Temendo que a nova assembleia saísse de seu controle, a burocracia sindical fez de tudo para desmobilizar a luta dos professores. Apenas algumas centenas de professores participaram da nova assembleia num momento em que o governo Tarcísio conseguiu aprovar seu projeto de lei para implementar as escolas cívico-militares em meio a uma brutal repressão policial contra o protesto de estudantes.
Essa dinâmica também foi vista na assembleia dos professores da rede municipal da semana passada. A proposta aprovada foi de “estado de greve”, em que ao longo desta e das próximas semanas os professores irão realizar paralisações regionais de um dia e no dia 30 de abril haverá uma nova assembleia geral com indicativo de greve. A professora Marlei disse ao WSWS que essa “proposta não foi passada para os professores com clareza”, fazendo com que a votação tivesse sido “no mínimo uma duvidosa e conturbada.”
Depois da assembleia, muitos professores estavam confusos em relação ao que iria acontecer na semana seguinte, com uma parte significativa deles acreditando que uma greve de toda a categoria iria começar. Marlei disse que “isso causou um conflito ... entre a categoria e o sindicato [SINPEEM], principalmente na figura do [presidente] Cláudio Fonseca. ... A impressão que passa é que em vez de a gente estar brigando com o prefeito a gente está brigando com o sindicato”.
A luta dos professores em São Paulo faz parte de um movimento crescente da classe trabalhadora brasileira e internacional contra amplos ataques às condições de trabalho e de vida da elite capitalista mundial.
Apenas na educação em São Paulo, alunos de escolas da rede pública estadual de São Paulo tem protestado nas últimas semana contra o fechamento de turmas pelo governo Tarcísio. Nesta semana, funcionários terceirizados da limpeza de diversas escolas da rede municipal de São Paulo também entraram em greve contra o atraso no salário e no vale-alimentação. Na próxima semana, os professores do SESI (Serviço Social da Indústria) irão iniciar uma greve aprovada por 83% deles.
Os professores, estudantes e funcionários de escola de São Paulo devem entender que os ataques à educação fazem parte de um amplo movimento da elite dominante mundial para conseguir estabelecer governos da, para e pela oligarquia em meio a uma crescente desigualdade social em todos os países. Ao mesmo tempo, eles também estão lutando contra os sindicatos nacionalistas e pró-corporativos, que nas últimas décadas foram completamente minados pela globalização capitalista e se tornaram incapazes de defender minimamente os salários, as condições de trabalho e os empregos de todos os setores da classe trabalhadora.

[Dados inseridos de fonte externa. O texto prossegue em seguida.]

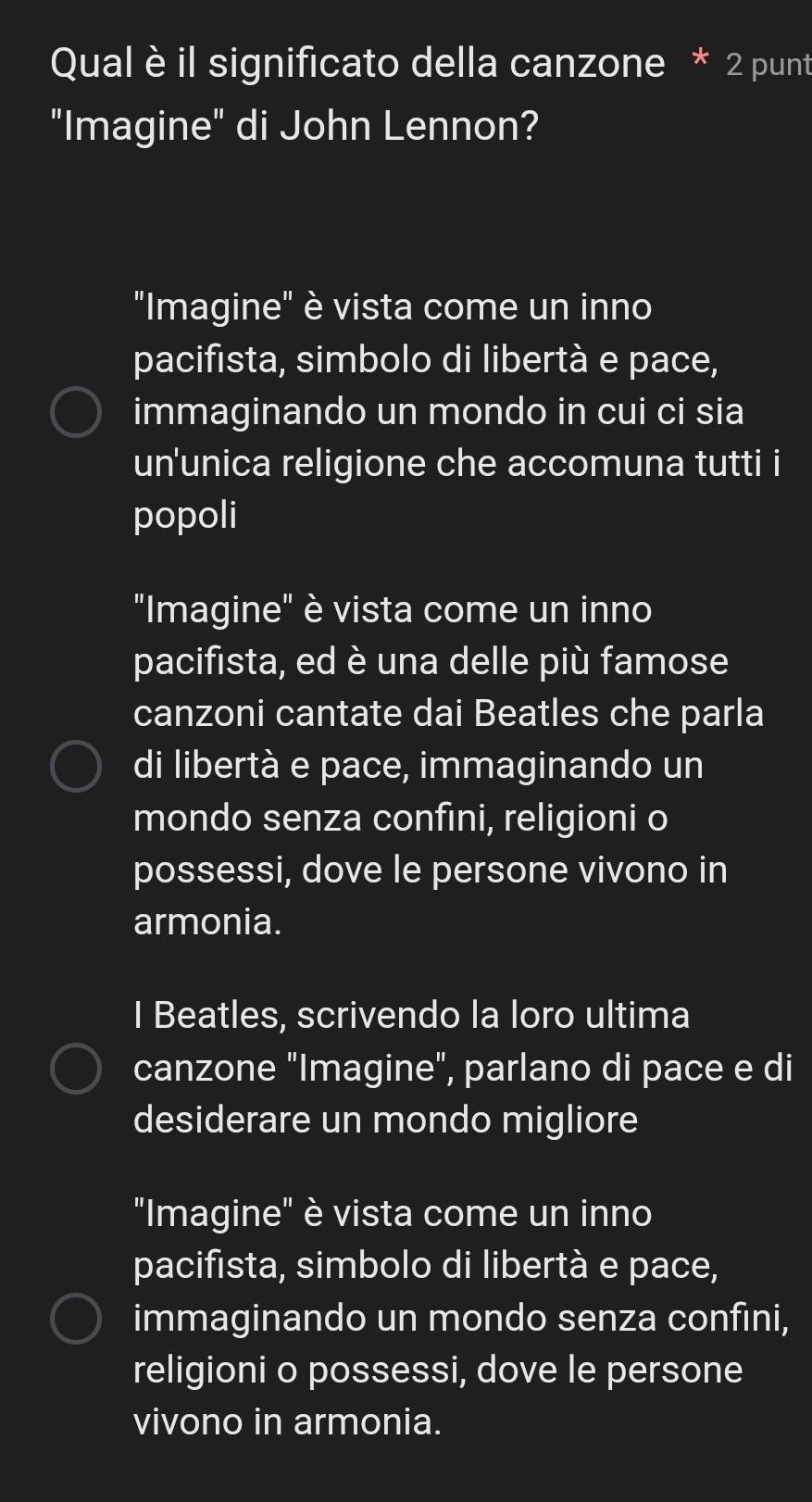
Task: Mark the 'I Beatles, scrivendo la loro ultima' option
Action: coord(75,1068)
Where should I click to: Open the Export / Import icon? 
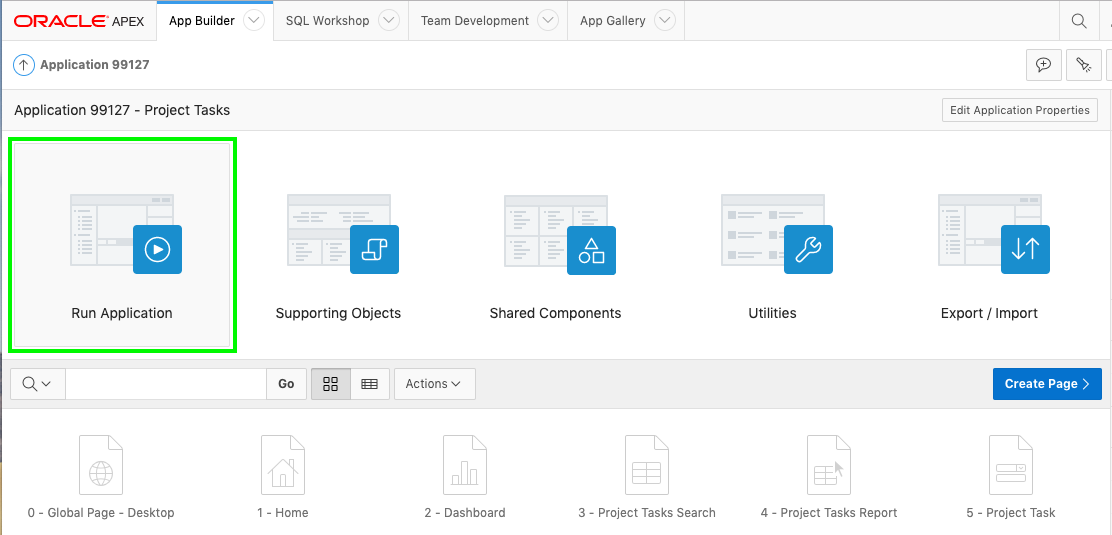click(x=1025, y=249)
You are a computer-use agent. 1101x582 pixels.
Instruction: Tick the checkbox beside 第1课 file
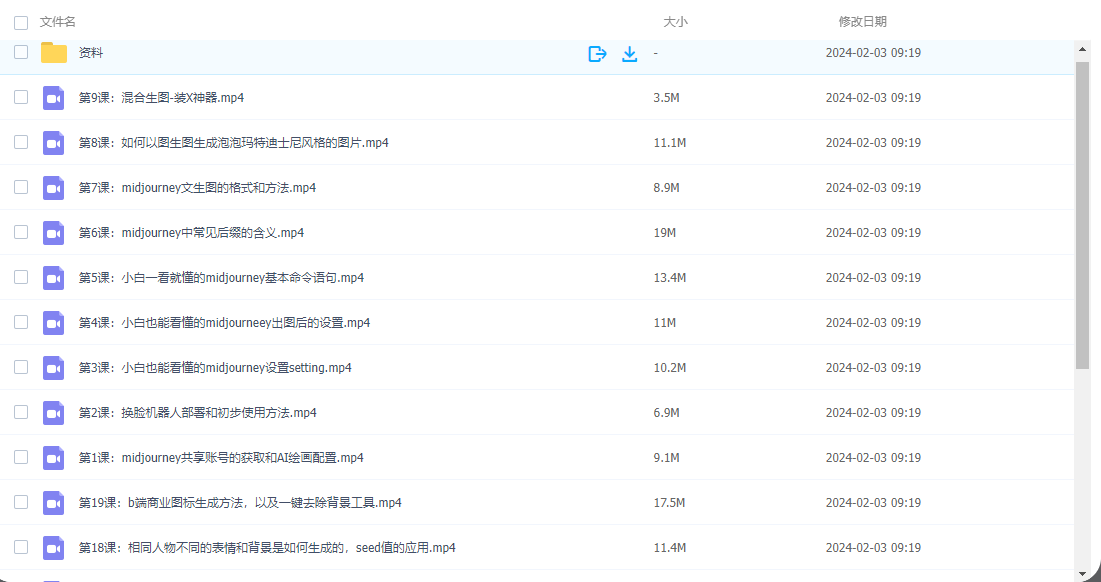point(21,458)
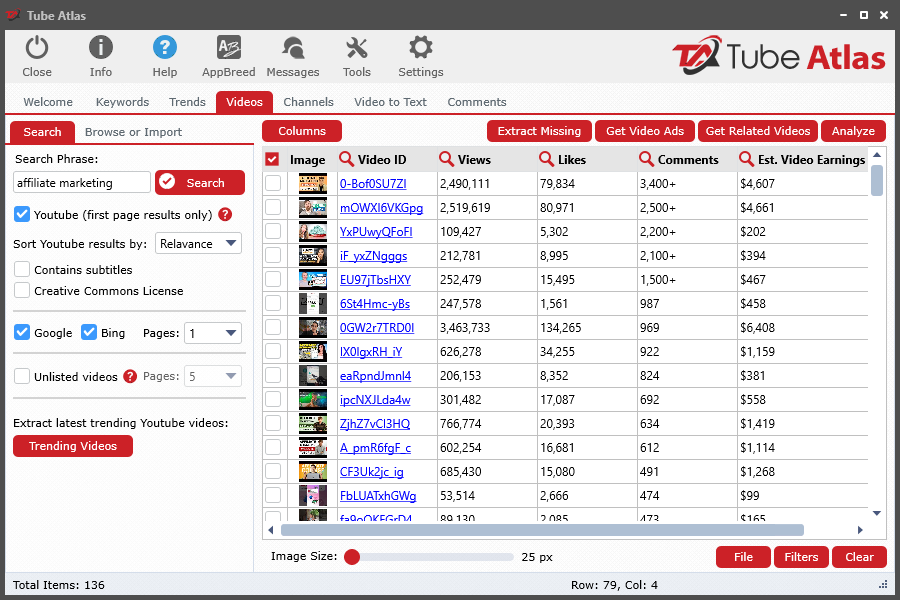Enable the Contains subtitles checkbox

22,270
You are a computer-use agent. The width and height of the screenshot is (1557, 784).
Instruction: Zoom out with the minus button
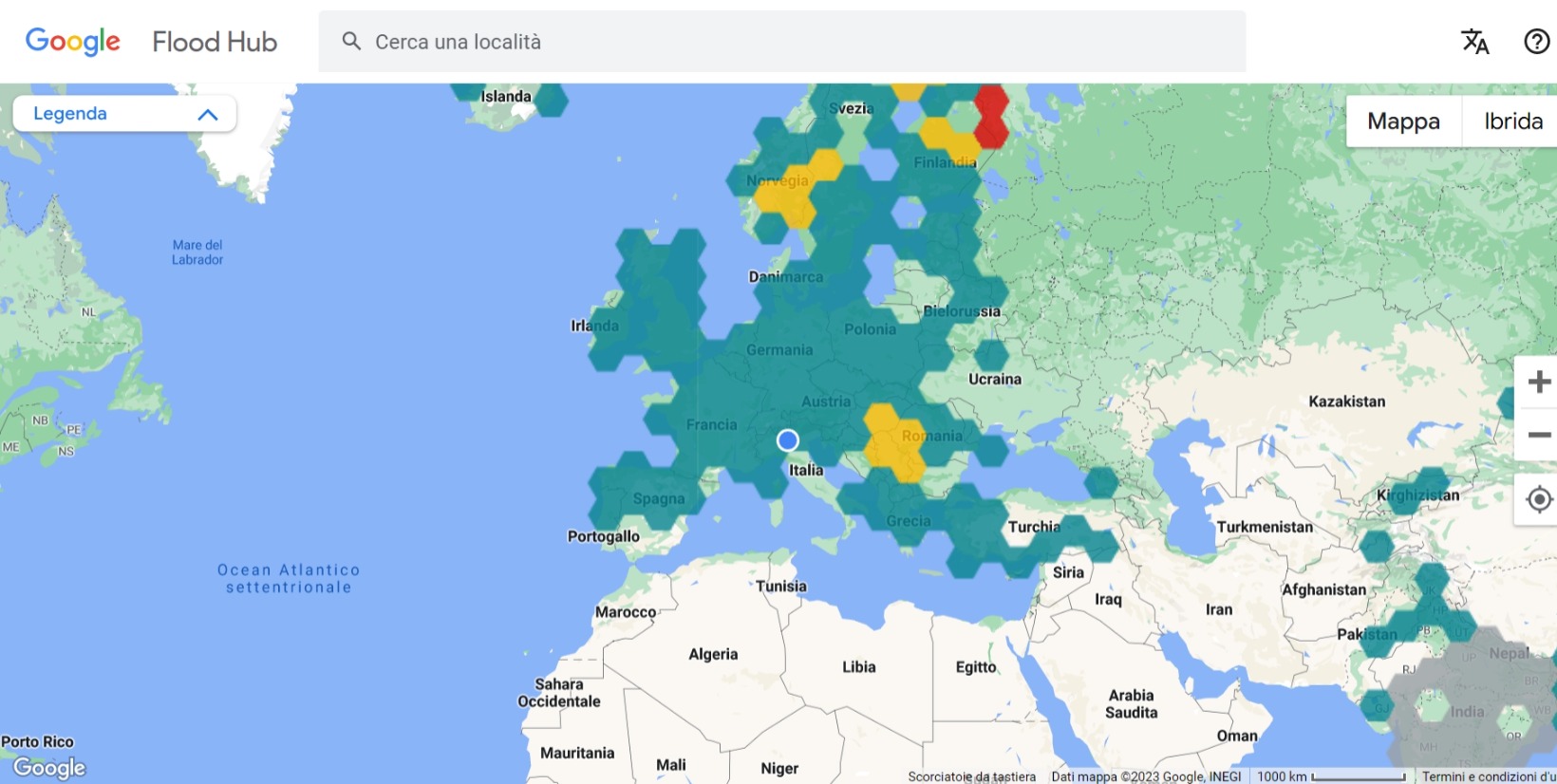coord(1538,435)
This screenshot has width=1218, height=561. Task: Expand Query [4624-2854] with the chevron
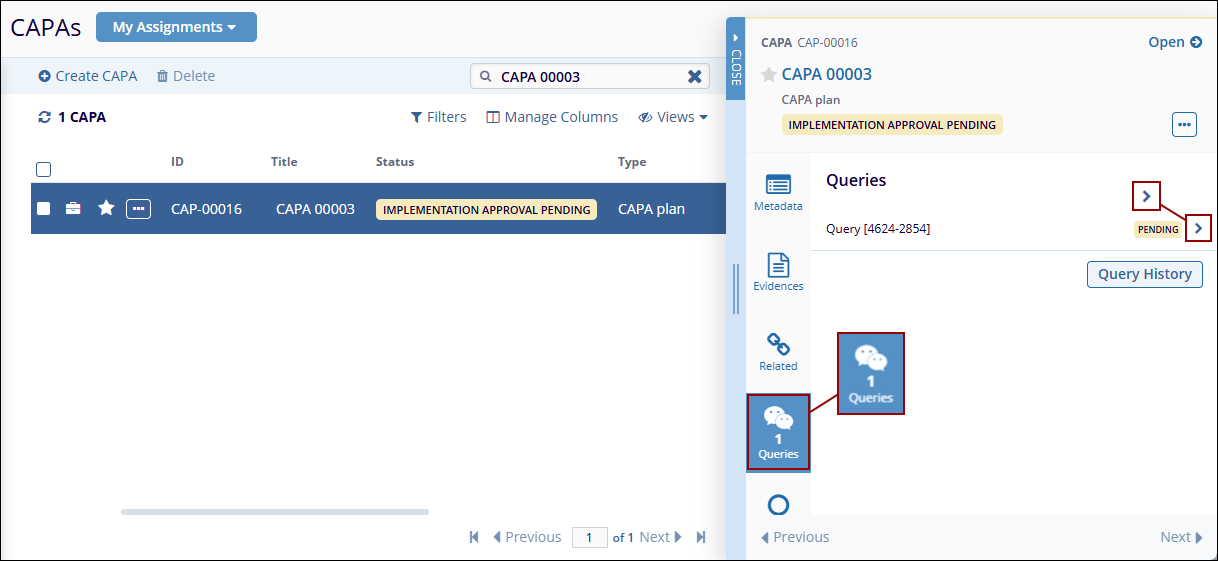pos(1198,229)
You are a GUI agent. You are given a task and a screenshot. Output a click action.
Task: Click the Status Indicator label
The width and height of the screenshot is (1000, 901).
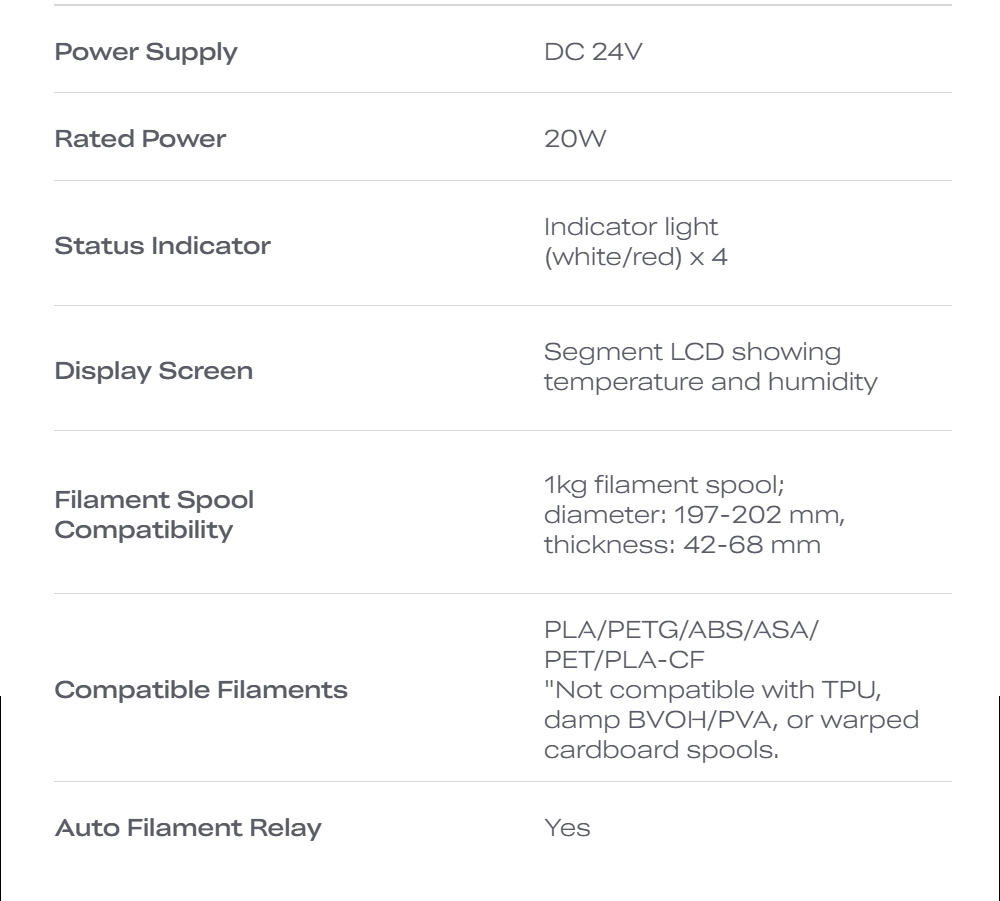(x=162, y=246)
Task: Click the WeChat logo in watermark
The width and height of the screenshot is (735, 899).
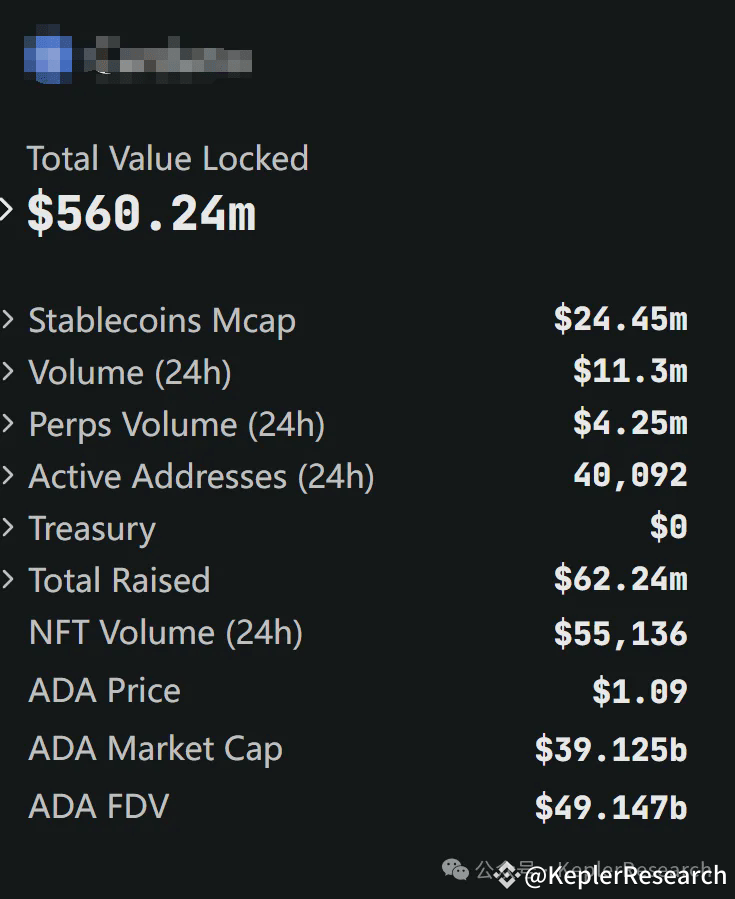Action: (455, 870)
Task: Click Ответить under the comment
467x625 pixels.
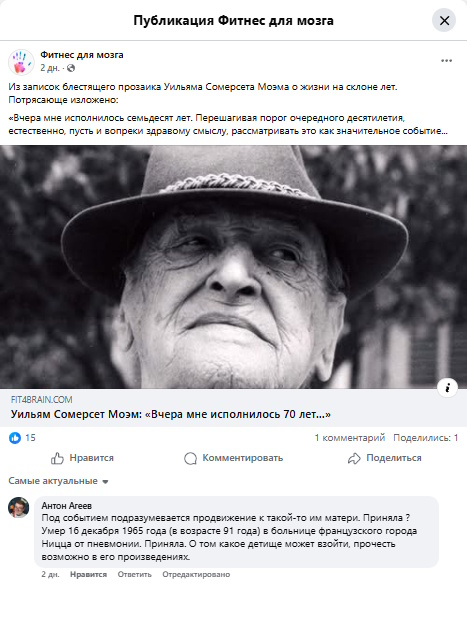Action: point(135,574)
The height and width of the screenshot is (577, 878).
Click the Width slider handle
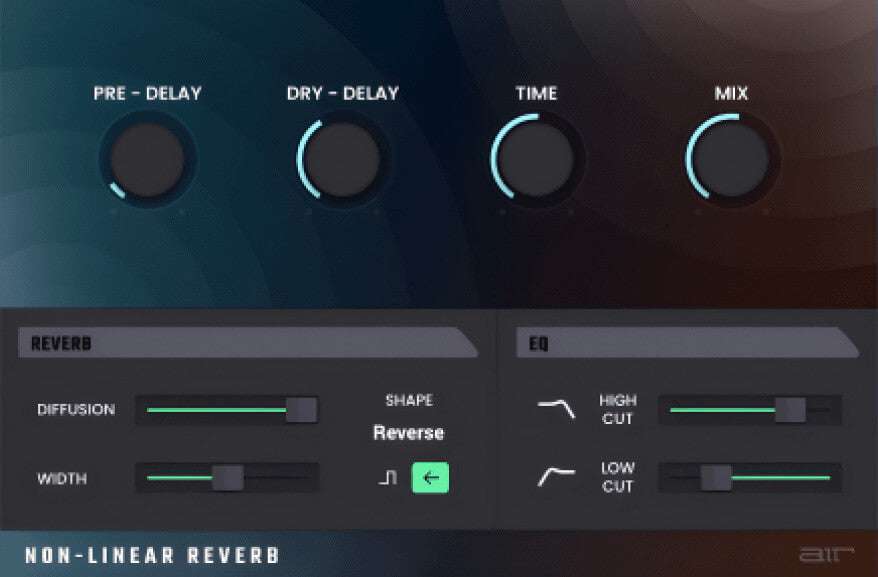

Os desenvolvimentos da semana passada em São Paulo reforçam o chamado do Comitê Internacional da Quarta Internacional (CIQI) para a construção de comitês de base independentes em oposição aos sindicatos, aos partidos políticos capitalistas e aos seus satélites da pseudoesquerda. Apenas tais comitês podem levar adiante uma luta para unificar as lutas dos professores tanto em nível nacional quanto internacional.
A construção de tal movimento unificado “deve estar conectado à construção de um movimento político da classe trabalhadora contra os partidos burgueses, que lutará para que os trabalhadores tomem o poder político, expropriem os oligarcas e usem a riqueza da sociedade para expandir enormemente a educação pública e a igualdade social”, segundo a importante declaração da semana passada do Comitê de Base de Educadores dos EUA.
Aqui no Brasil, fazemos um chamado para que os professores adotem essa perspectiva e levem adiante uma luta contra a origem dos ataques à educação, o sistema capitalista.